Através desta comunicação, aponho a versão inicial das minhas reflexões sobre a

convergência dos textos literários de Murilo e o ensaio borgeano. Muito além dessas

primeiras anotações sobre o tema, almejo compreender o panorama que determinou

algumas características de parte bastante significativa da literatura brasileira na primeira

metade do século XX.

REFERENCIAS BIBLIOGRÁFICAS

ARRIGUCCI JR., “O Mágico Desencantado ou as Metamorfoses de Murilo”. In RUBIÃO,


Murilo. O Pirotécnico Zacarias. São Paulo: Ática, 1993, fls. 6-11.

BAL, Mieke. Kulturanalyse (Análise Cultural). Frankfurt am Main: Suhrkamp, 2002.

BORGES, Jorge Luis. “El arte narrativo y la magia”. Barcelona: Emecé Editores, 1989.
Sete Noites. In: Obras Completas. São Paulo: Globo, 1999.

CHIAMPI, Irlemar. O Realismo Maravilhoso. São Paulo: Perspectiva, 1980.

FREUD, Sigmund. “O Estranho”. In: “História de Uma Neurose Infantil e Outros


Trabalhos”. In: Obras Completas de Sigmund Freud. Volume XVII (1917-1919). Rio de
Janeiro: Imago, 1969.

_____.“Das Unheimliche”. Edição alemã: Imago, G. W., Vol. 12, fls. 229-268.

KRISTEVA, Julia. Estrangeiros para nós mesmos. Tradução de Maria Carlota Carvalho
Gomes. Rio de Janeiro: Rocco, 1994. P. 192.

RUBIÃO, Murilo. O Pirotécnico Zacarias. São Paulo: Ática, 1993.
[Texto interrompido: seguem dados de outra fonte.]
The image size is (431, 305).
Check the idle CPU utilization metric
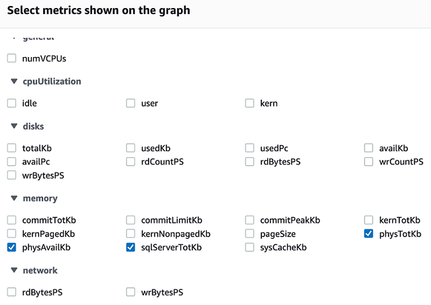11,103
SANT’ANA, Sérgio. “Fogos do Além”. In: Suplemento Literário 71. Belo Horizonte:
Secretaria de Estado da Cultura de Minas Gerais, maio 2001, fls.16-23.

SCHWARTZ, Jorge. Murilo Rubião: A Poética do Uroboro. São Paulo: Ática, 1981.

TODOROV, Tzvetan. Introdução à Literatura Fantástica. São Paulo: Perspectiva, 1992.